─── Supplied passage
Steps to reproduce the behaviour

Connect an MCP23017 to 3.3V, GND, GPIO2 and GPIO3 on the Pi. Connect A0, A1, and A2 to GND. No other hardware or connections are required.

Configure the Pi 4 with dtparam=i2c_arm=on,i2c_arm_baudrate=1000000
Configure the Pi 5 with configured with dtoverlay=i2c1,pins_2_3,baudrate=1000000

Run sudo cpufreq-set -g performance to ensure the core clock frequency remains stable.

Verify the device can be found by running i2cdetect -y 1 and seeing the device appear with address 0x20. Occasionally this will fail on the Pi 5. Sometimes resulting in "controller timed out" and "i2c_dw_handle_tx_abort: lost arbitration" messages, sometimes not. If it succeeds, continue.

Compile the following code using gcc test.c -o test and run ./test

#include <stdio.h>
#include <stdlib.h>
#include <fcntl.h>
#include <unistd.h>
#include <sys/ioctl.h>
#include <linux/i2c-dev.h>

#define MCP23017_ADDR 0x20 // Address of MCP23017
#define IODIRA_REG    0x00 // I/O direction register A
#define IODIRB_REG    0x01 // I/O direction register B
#define GPIOA_REG     0x12 // GPIO port A
#define GPIOB_REG     0x13 // GPIO port B

unsigned long success = 0;
unsigned long fail = 0;

void print() {
    printf("success: %09lu\t\tfail: %09lu\r", success, fail);
    fflush(stdout);
}

int main() {
    int fd, i;

    // Open the I2C interface to the MCP23017
    if ((fd = open("/dev/i2c-1", O_RDWR)) < 0) {
        perror("Failed to open I2C interface");
        return 1;
    }

    // Set the I2C slave address
    if (ioctl(fd, I2C_SLAVE, MCP23017_ADDR) < 0) {
        perror("Failed to set I2C slave address");
        close(fd);
        return 1;
    }

    // Set all pins as outputs
    while (write(fd, (char[]){IODIRA_REG, 0x00}, 2) != 2) {
        fail++;
        print();
    }

    while (write(fd, (char[]){IODIRB_REG, 0x00}, 2) != 2) {
        fail++;
        print();
    }

    
    while (1) {
        // Toggle all outputs
        if (write(fd, (char[]){GPIOA_REG, 0xFF}, 2) != 2) {
            //perror("Failed to write to GPIO port B");
            fail++;
            print();
        }
        else {
            success++;
            print();
        }

        if (write(fd, (char[]){GPIOB_REG, 0xFF}, 2) != 2) {
            //perror("Failed to write to GPIO port B");
            fail++;
            print();
        }
        else {
            success++;
            print();
        }

        if (write(fd, (char[]){GPIOA_REG, 0x00}, 2) != 2) {
            //perror("Failed to write to GPIO port A");
            fail++;
            print();
        }
        else {
            success++;
            print();
        }

        if (write(fd, (char[]){GPIOB_REG, 0x00}, 2) != 2) {
            //perror("Failed to write to GPIO port B");
            fail++;
            print();
        }
        else {
            success++;
            print();
        }
    }

    close(fd);
    return 0;
}

On the Pi 4, it should repeatedly print a large numbers of successes.
──────
_Assignment A_
According to the MCP23017 reproduction steps, what command keeps the core clock frequency stable?
_Assignment B_
Please continue the MCP23017 reproduction steps from their last sentence onward.
─── The data
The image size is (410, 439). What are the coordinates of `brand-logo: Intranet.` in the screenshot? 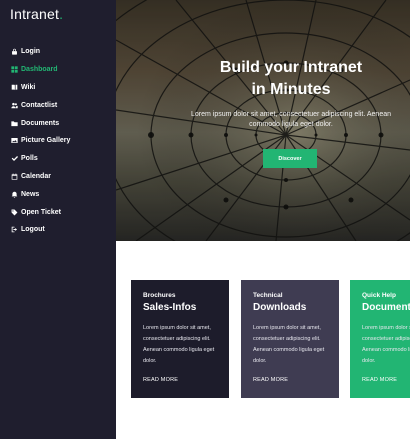 It's located at (36, 14).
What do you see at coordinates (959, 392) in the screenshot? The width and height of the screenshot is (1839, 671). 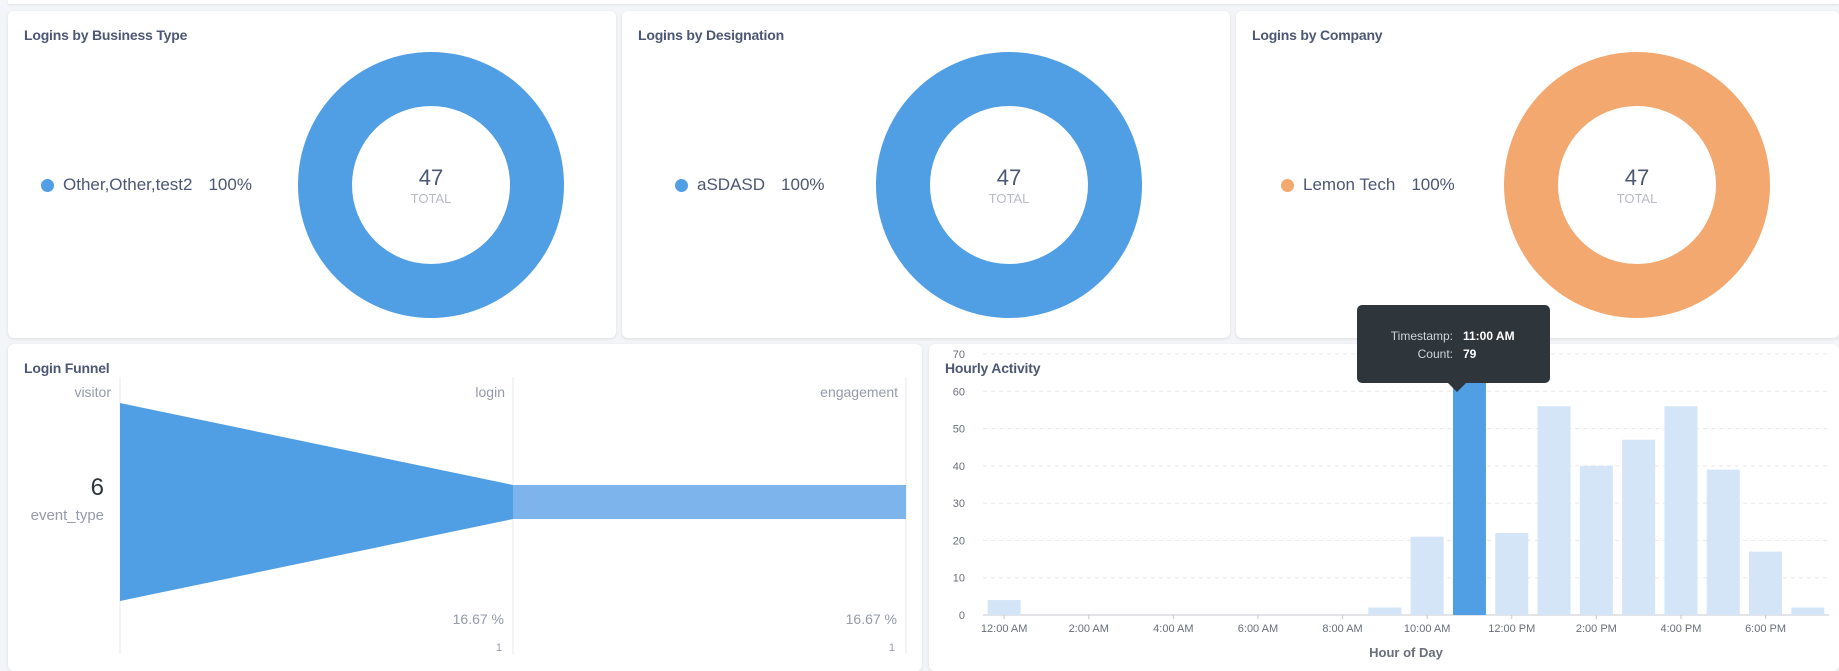 I see `y-tick-label: 60` at bounding box center [959, 392].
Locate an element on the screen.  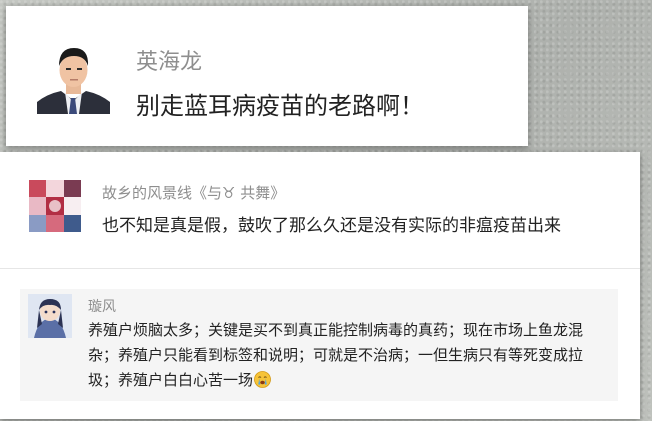
author-name: 英海龙 is located at coordinates (169, 60).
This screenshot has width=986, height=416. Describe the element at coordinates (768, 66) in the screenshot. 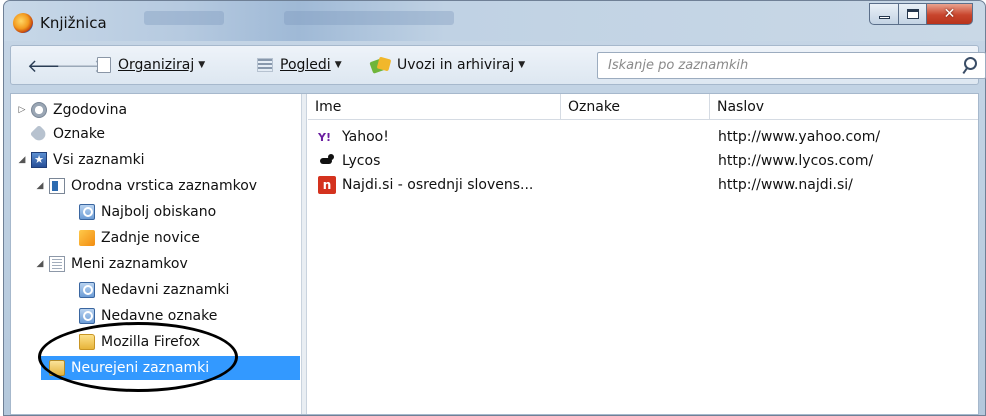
──────
_Exercise response A_
sudo cpufreq-set -g performance

_Exercise response B_
On the Pi 5, communication fails and dmesg output shows "controller timed out" and "i2c_dw_handle_tx_abort: lost arbitration" messages. Occasionally communication will succeed briefly, but then fail thereafter printing a large number of failures.

Temperature of the Pi 5 was confirmed with vcgencmd measure_temp to be between 40~60 degrees C.

Powering the MCP23017 with 5V instead of 3.3V, leaving SDA and SCL at 3.3V, usually results in fewer communication failures, and often no messages in dmesg when failures occur, However, communicate failures are still inevitable. Under this failure mode, it is interesting to note that the slave is not stuck holding SDA low. However, it is still very difficult to recover without power cycling everything.

Failure modes on the Pi 5 are very inconsistent making it quite difficult to convey anything other than a lot "I tried X and it sometimes resulted in A, sometimes B, but also sometimes C". If I am able to reproduce failure modes consistently, I'll report those results.

Device (s)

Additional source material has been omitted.